- Husøy Church
- 61°00′47″N 4°40′22″E﻿ / ﻿61.013094078°N 4.6726629137°E
- Location: Solund Municipality, Vestland
- Country: Norway
- Denomination: Church of Norway
- Previous denomination: Catholic Church
- Churchmanship: Evangelical Lutheran

History
- Former name: Utvær kapell
- Status: Parish church
- Founded: 12th century
- Consecrated: 1896

Architecture
- Functional status: Active
- Architect: Peter Andersen
- Architectural type: Long church
- Completed: 1896 (130 years ago)

Specifications
- Capacity: 174
- Materials: Wood

Administration
- Diocese: Bjørgvin bispedømme
- Deanery: Nordhordland prosti
- Parish: Solund
- Type: Church
- Status: Not protected
- ID: 84676

= Husøy Church (Solund) =

Church in Vestland, Norway

Husøy Church (Husøy kyrkje) is a parish church of the Church of Norway in Solund Municipality in Vestland county, Norway. It is located in the village of Kolgrov, on the western coast of the island of Ytre Sula. It is one of the three churches for the Solund parish which is part of the Nordhordland prosti (deanery) in the Diocese of Bjørgvin. The white, wooden church was built in a long church design in 1896 using plans drawn up by the architect Peter Andersen. The church seats about 174 people.

==History==
The earliest existing historical records of the church date back to the year 1350, but it was not new that year. The first church was a wooden stave church that was located on the island of Utvær, and at that time, it was known as the Utvær kapell (chapel). The church was likely built during the 12th century. It was an annex chapel within the great parish of Evindvig. There were only a few services per year at that chapel, and it was difficult to get to during the winter. The chapel was dedicated to St. Clement, the patron saint of mariners. The chapel was located on this fairly small island, about 30 km west of the mainland coast, but this area was historically important. Legend has it that King Harald Hardråde gathered his fleet at Utvær before sailing to attack England in 1066. This area was also one of the common meeting place for sailors heading to Iceland and other islands. The weather on Utvær was harsh and the chapel sat on a high point, very visible on the relatively flat, rocky islands. There are reports of the roof being blown off the chapel and the siding being repaired. In 1666 or 1667, some Scottish seafarers raided and plundered the chapel and broke some windows. Reports from 1686 tell that Utvær chapel had a nave that measured 7x6 m and a square choir that measured 4 m on each side. It was also mentioned that the church was in poor condition and rarely used anymore. The last service held at Utvær was on 1 August 1717. After that, the church was torn down and replaced with a new church on the small island of Husøy, about 7 km away and much closer to the mainland. In 1723, the old chapel was torn down.

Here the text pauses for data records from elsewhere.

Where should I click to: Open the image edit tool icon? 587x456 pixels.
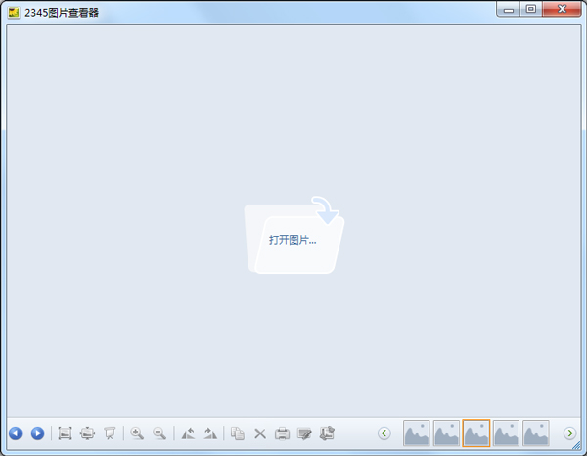pos(304,433)
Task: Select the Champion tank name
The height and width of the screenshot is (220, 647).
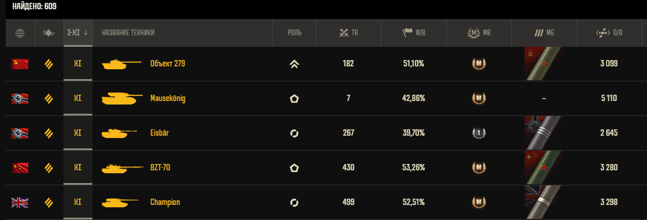Action: tap(165, 202)
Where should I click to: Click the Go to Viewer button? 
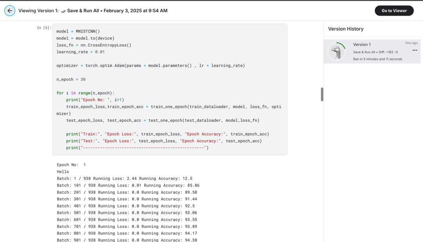(x=394, y=11)
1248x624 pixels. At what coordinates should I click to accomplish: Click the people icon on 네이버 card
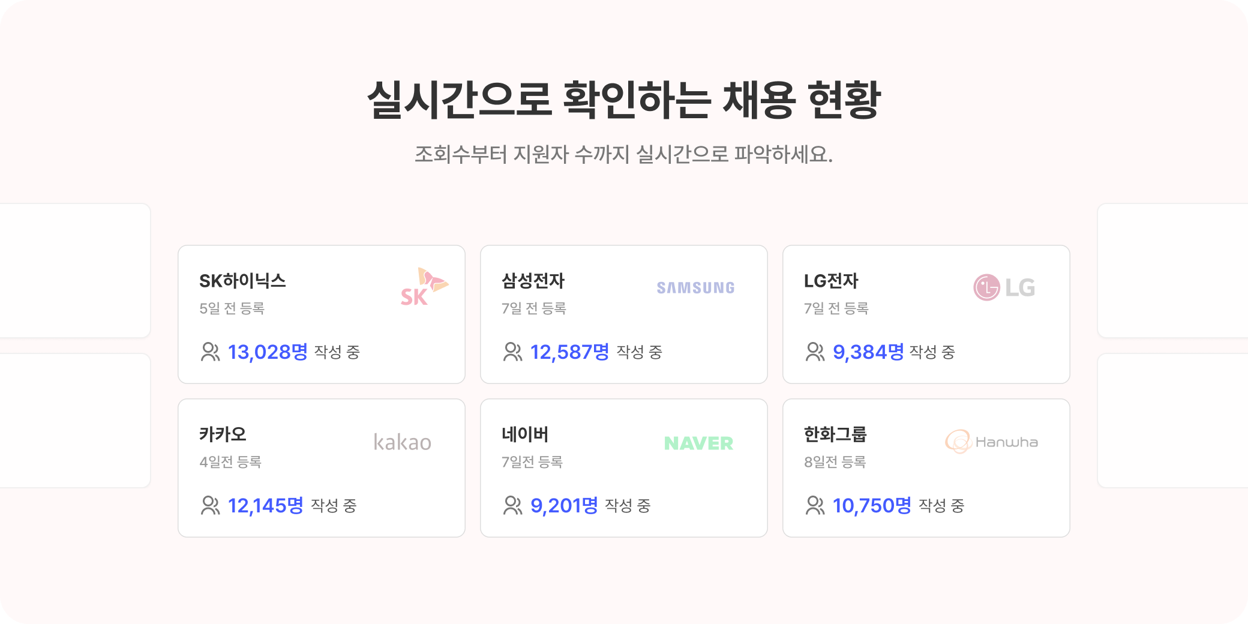click(512, 506)
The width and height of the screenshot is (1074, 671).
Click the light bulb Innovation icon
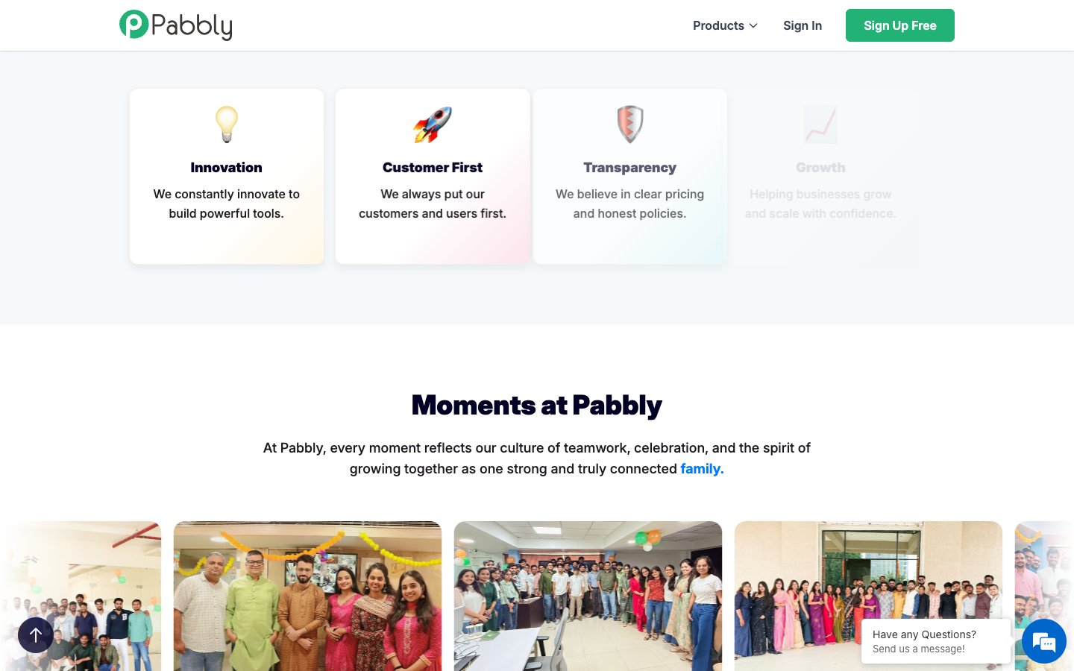(227, 125)
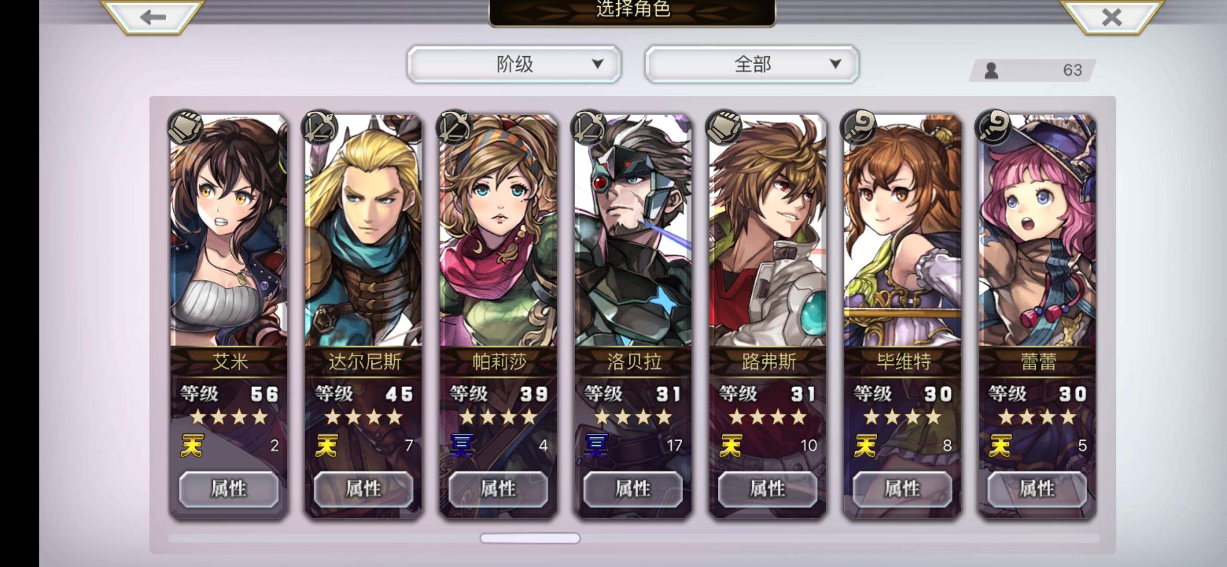Click the staff class icon on 毕维特's card

(x=858, y=127)
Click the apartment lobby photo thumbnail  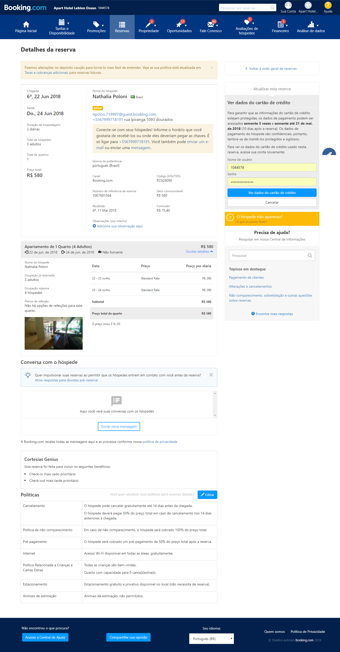click(54, 333)
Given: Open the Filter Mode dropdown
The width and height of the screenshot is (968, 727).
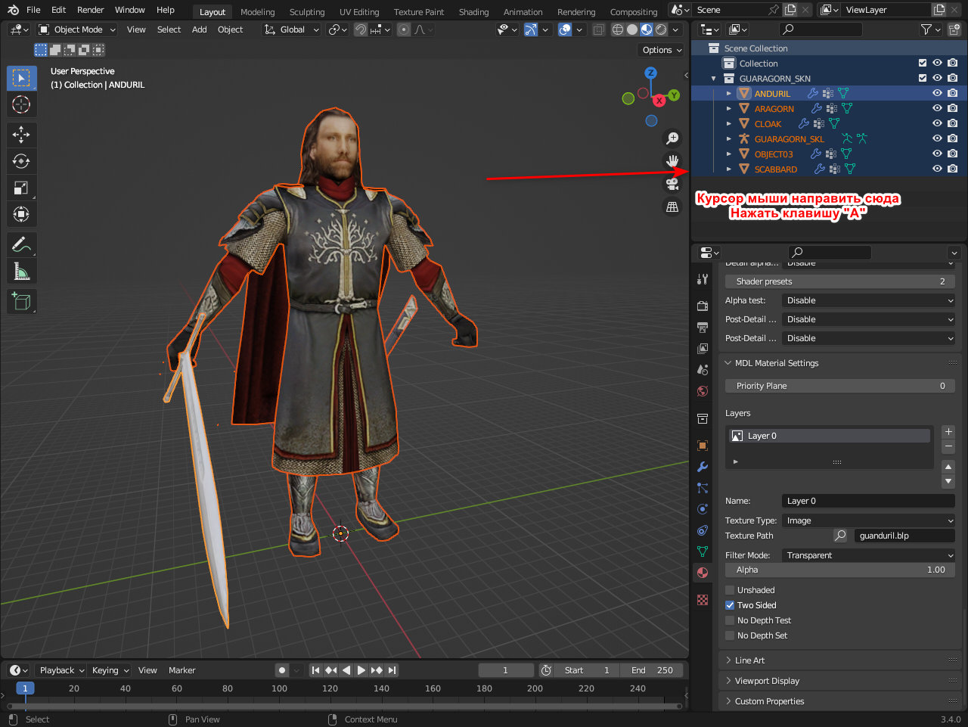Looking at the screenshot, I should coord(868,555).
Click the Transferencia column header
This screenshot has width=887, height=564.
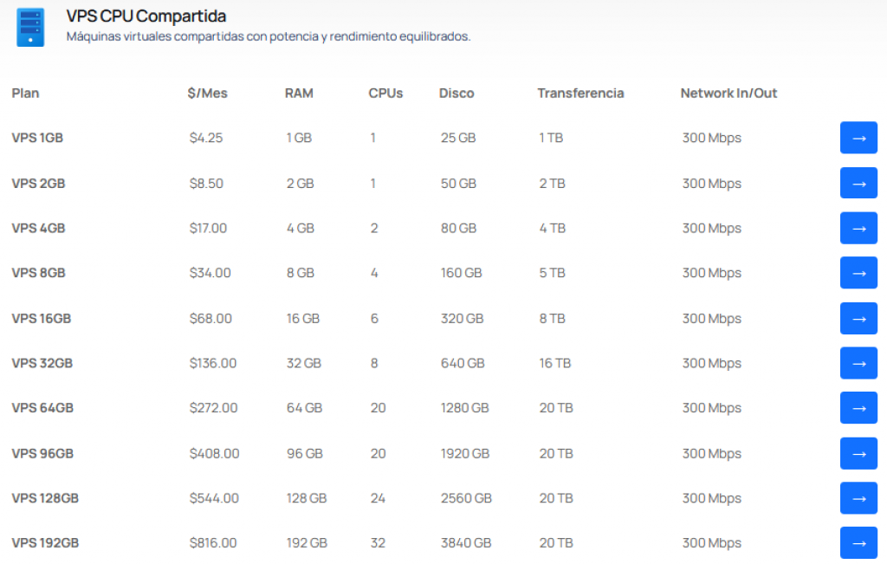pos(580,94)
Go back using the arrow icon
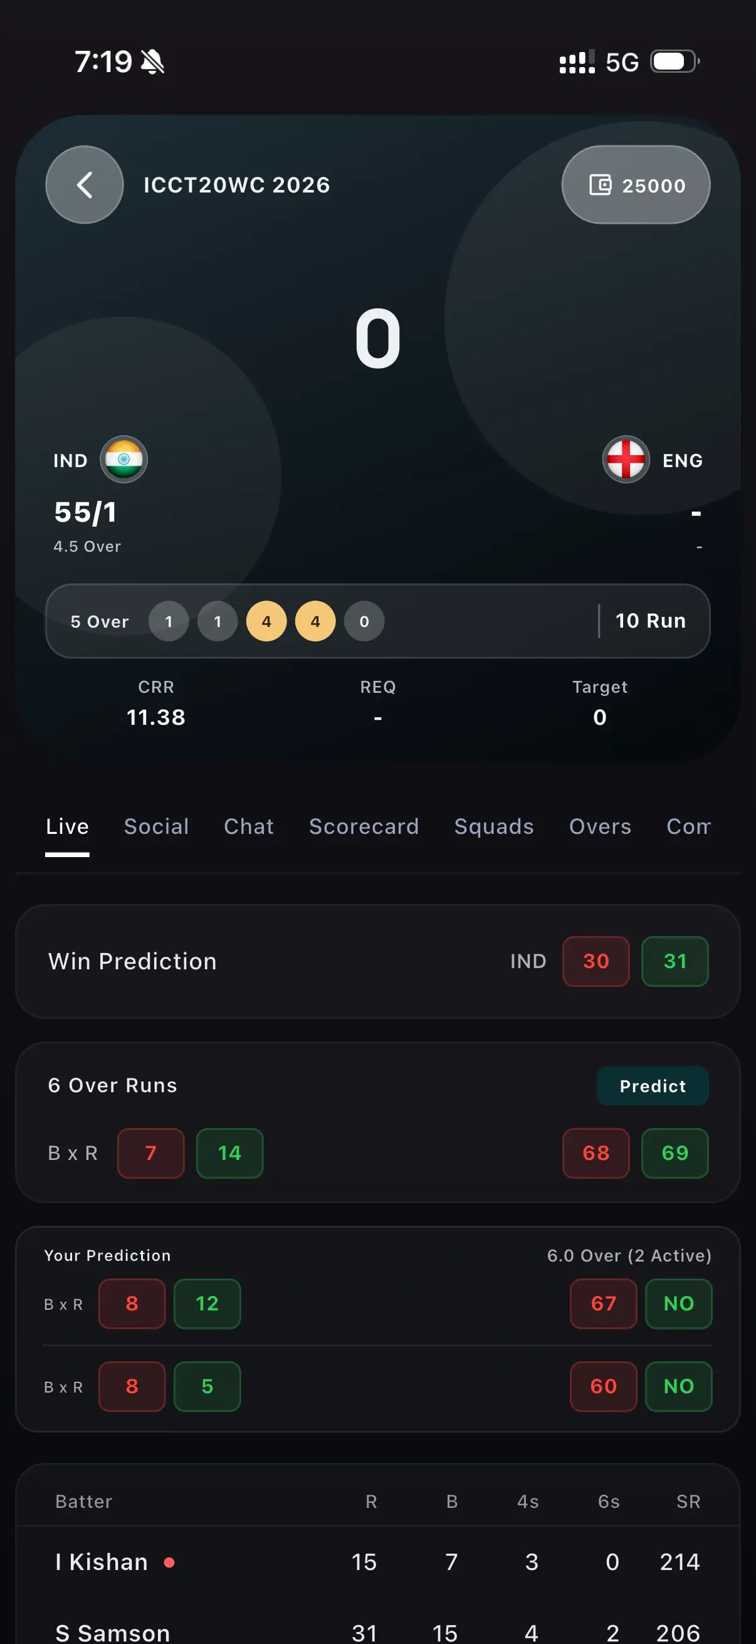756x1644 pixels. pyautogui.click(x=84, y=184)
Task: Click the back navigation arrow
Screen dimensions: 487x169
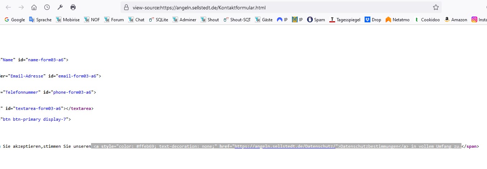Action: click(8, 7)
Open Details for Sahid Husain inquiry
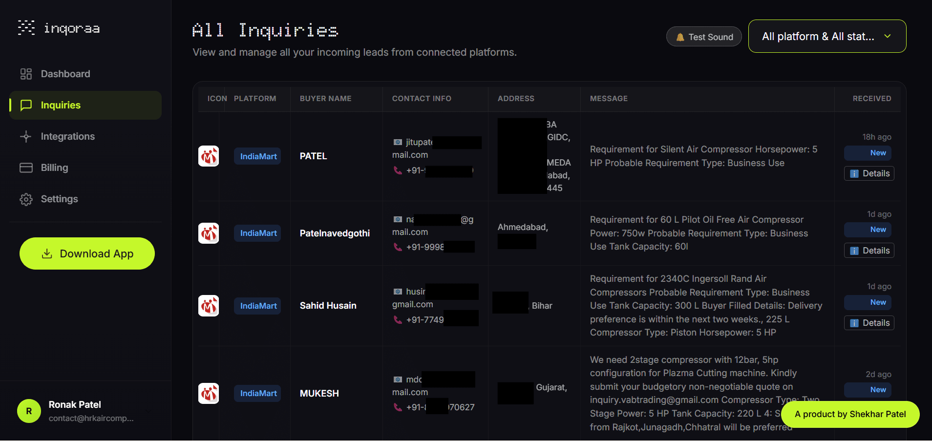Viewport: 932px width, 442px height. click(869, 323)
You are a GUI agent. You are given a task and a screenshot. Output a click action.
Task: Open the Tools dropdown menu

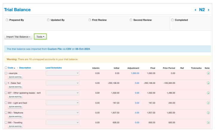[x=40, y=37]
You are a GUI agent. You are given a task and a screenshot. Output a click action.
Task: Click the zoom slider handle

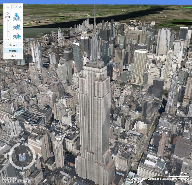(7, 17)
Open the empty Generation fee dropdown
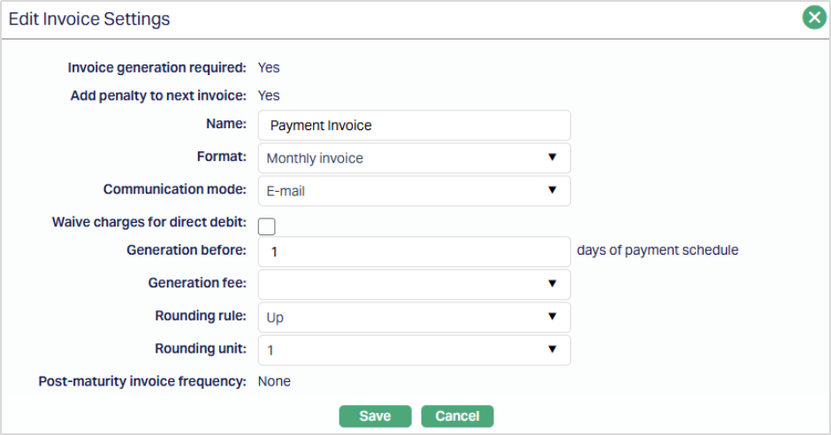Viewport: 831px width, 435px height. [414, 284]
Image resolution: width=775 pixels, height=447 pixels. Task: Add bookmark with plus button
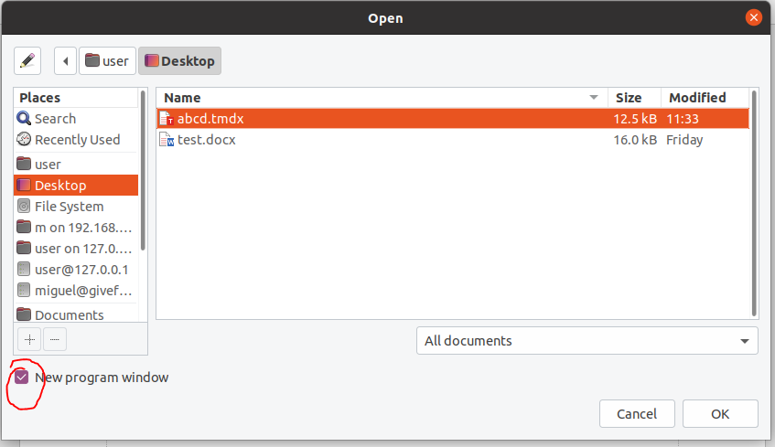click(x=30, y=339)
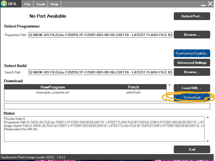Click the Load XML button

tap(192, 88)
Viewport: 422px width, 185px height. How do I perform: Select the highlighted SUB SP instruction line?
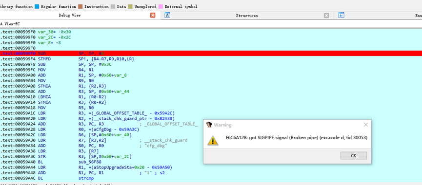point(211,54)
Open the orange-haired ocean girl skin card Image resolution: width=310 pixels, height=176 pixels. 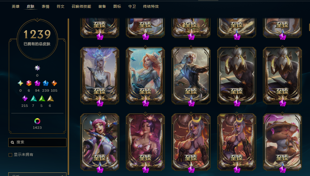click(x=145, y=76)
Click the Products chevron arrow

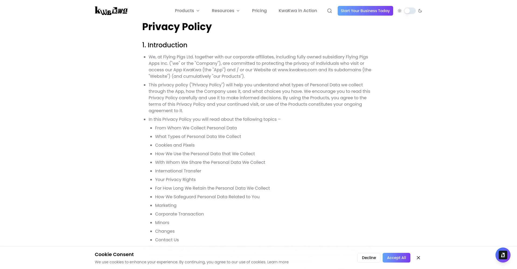click(198, 11)
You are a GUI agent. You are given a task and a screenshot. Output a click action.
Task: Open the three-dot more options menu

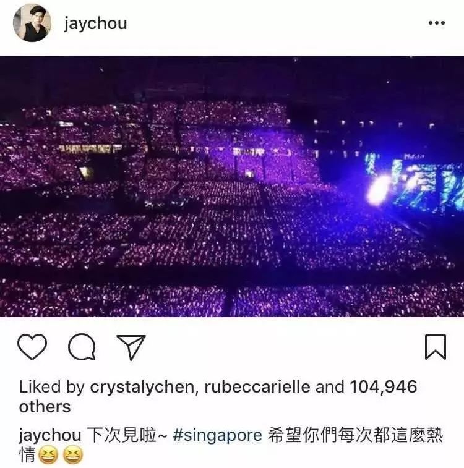point(437,23)
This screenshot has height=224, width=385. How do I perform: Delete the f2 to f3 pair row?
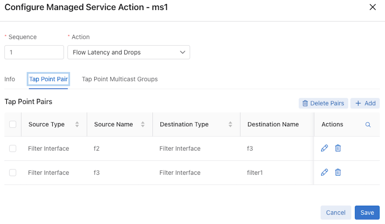click(x=338, y=148)
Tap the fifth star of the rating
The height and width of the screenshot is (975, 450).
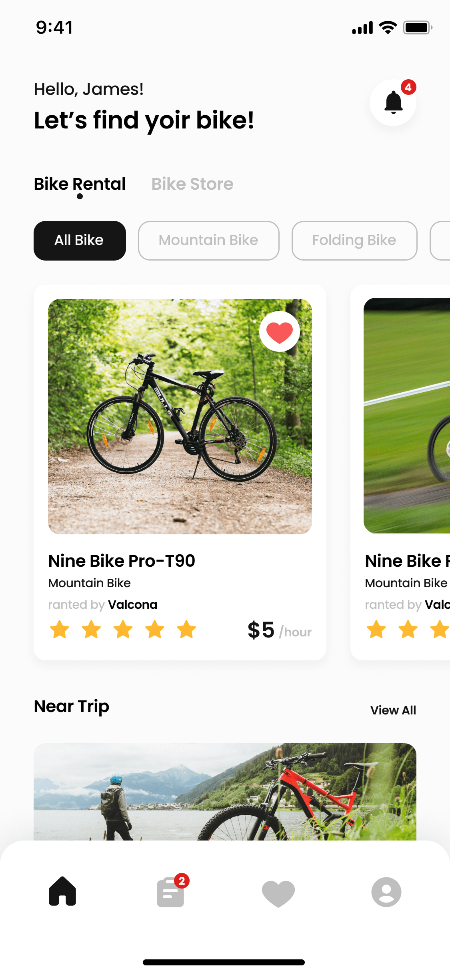186,630
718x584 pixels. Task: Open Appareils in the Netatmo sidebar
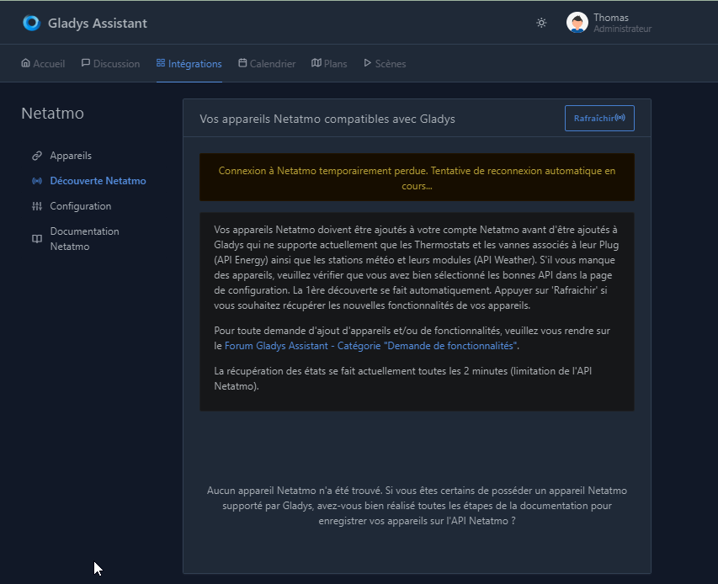click(x=71, y=156)
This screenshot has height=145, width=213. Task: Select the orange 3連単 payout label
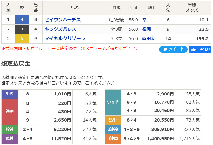(113, 139)
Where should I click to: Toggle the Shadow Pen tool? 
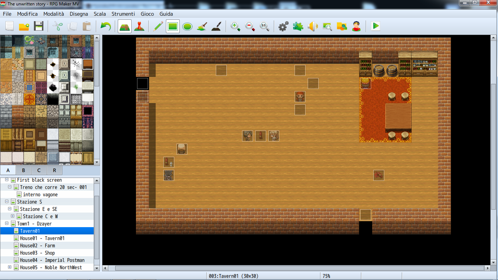point(217,26)
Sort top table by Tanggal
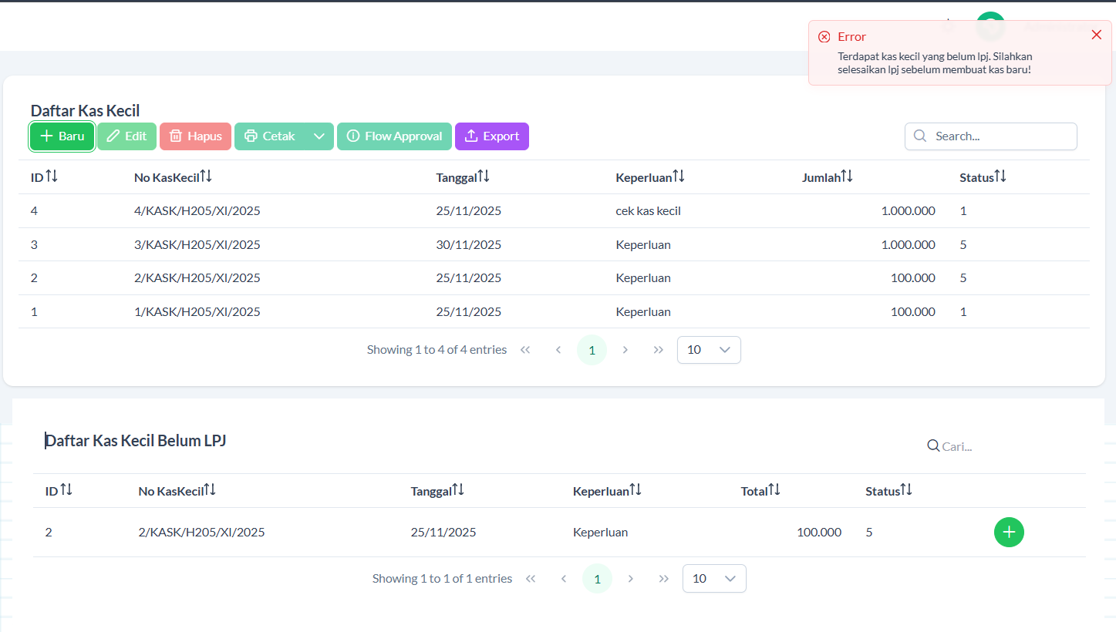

The new chapel was built in the fall of 1717 or the spring of 1718 on the small island of Husøy, just west of the large island of Ytre Sula. It was a small white church with its nave measuring 7.5x6.3 m with a low steeple. The new church could seat about 120 people. The church site was not the greatest. By 1755, the church records show that the wooden beams supporting the floor were already rotting. Also, there was very little soil on the rocky island, so it was very difficult to bury coffins in the churchyard. In 1787, the church was repaired with the hopes that it would last another 100 years. During the 1800s, the area had increased in population so that the congregation was nearly 500 people.

In 1888, Husøy was split out from the vast Eivindvig prestegjeld, becoming a parish of its own. This meant that Husøy Church was the only church to serve the new parish, and it was located in the far western part of the municipality on a small island, so it was rather difficult to get to. It was eventually decided to move the church again. It was moved to the village of Kolgrov on the western coast of Ytre Sula island. The church was designed by Peter Andersen and the lead builder was Peter Gabrielsen. Construction of the new building began in the spring of 1896. The new church was consecrated on 15 October 1896. When the new church was completed, the old church on Husøy was sold and torn down. The materials were used to build a prayer house in Leirvåg in Lindås Municipality.